• WHAT TO WORK ON
**a)** Reproduce word for word the part of the SEC division races article starting at "Western Division" and ending at "and Crimson Tide.".
**b)** In the SEC division races article, which two teams does South Carolina host in its remaining conference games?

• DOCUMENT SEGMENT
__________________________________________________
With some interesting developments taking place over the weekend, the division races in the SEC continue to heat up.

No. 1 Alabama continues its stranglehold in the West but Auburn is right behind the Crimson Tide with the Iron Bowl coming in late November. And the Crimson Tide have a date with LSU before that. The East got a little more interesting over the weekend with South Carolina's win over Missouri. The Gamecocks are in the mix, though they still need some help.

Let's take a look at how the division races are shaping up with five weeks left in the regular season:

Gus Malzahn
Coach Gus Malzahn and the Auburn Tigers control their own destiny in the SEC West.
Western Division

• Alabama (8-0, 5-0 SEC) continues to control its own destiny in the SEC West. If the Crimson Tide win out, they'll be the West's representative in the SEC championship game. Alabama is off this week and hosts No. 13 LSU (7-2, 3-2) next week. There are also dates remaining with Mississippi State (4-3, 1-2) and No. 11 Auburn (7-1, 3-1) in divisional play.

• Auburn also controls its own destiny. The Tigers have SEC contests left against Arkansas (3-5, 0-4), Tennessee (4-4, 1-3), Georgia (4-3, 3-2) and Alabama and if the Tigers were to win all four, they would be the division champion and head to Atlanta. The Tigers next two games, vs. the Razorbacks and Volunteers, are on the road and then Auburn returns home to close out the year against the Bulldogs and Crimson Tide.

• LSU has No. 1 Alabama, No. 12 Texas A&M and Arkansas remaining. The Tigers need to win out and need Alabama to lose twice (one of which would have to be to LSU) and Auburn to lose once. If LSU and Auburn beat Alabama and all three finish with two SEC losses, LSU would win the tiebreaker. Here is a further explanation of the SEC's rules on breaking ties within the division races.

• Texas A&M (6-2, 3-2) is pretty much out of the race for the SEC West title. The Aggies would have to win out to win the title, but they would also need Alabama to lose their last three conference games and Auburn to lose twice.

Eastern Division

• Even though it lost on Saturday to South Carolina, No. 9 Missouri (7-1, 3-1) still controls its destiny in the SEC East. If the Tigers win their remaining games, they're the SEC East champions. Their strong start is serving them well since they built a two-game cushion over the a few others, but now that lead is down to one with three teams being only a game back in the loss column. Missouri has Tennessee, Kentucky, Ole Miss and Texas A&M remaining on the schedule.

• South Carolina (6-2, 4-2) is in the mix for the title after beating Missouri on Saturday but would need to win out and for Missouri to lose one more time. South Carolina has only two conference games left: home games against Mississippi State and Florida. If it's only a two-way tie at the top at the end of the year, South Carolina's head-to-head win last week would be the tiebreaker.
__________________________________________________
• SOURCE DATA
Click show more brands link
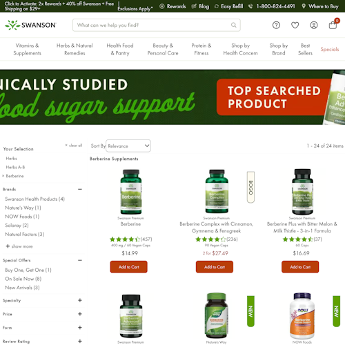This screenshot has width=345, height=345. 19,246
__________________________________________________
• ANSWERS TO THE EXERCISES
**a)**
Western Division

• Alabama (8-0, 5-0 SEC) continues to control its own destiny in the SEC West. If the Crimson Tide win out, they'll be the West's representative in the SEC championship game. Alabama is off this week and hosts No. 13 LSU (7-2, 3-2) next week. There are also dates remaining with Mississippi State (4-3, 1-2) and No. 11 Auburn (7-1, 3-1) in divisional play.

• Auburn also controls its own destiny. The Tigers have SEC contests left against Arkansas (3-5, 0-4), Tennessee (4-4, 1-3), Georgia (4-3, 3-2) and Alabama and if the Tigers were to win all four, they would be the division champion and head to Atlanta. The Tigers next two games, vs. the Razorbacks and Volunteers, are on the road and then Auburn returns home to close out the year against the Bulldogs and Crimson Tide.

**b)** Mississippi State and Florida.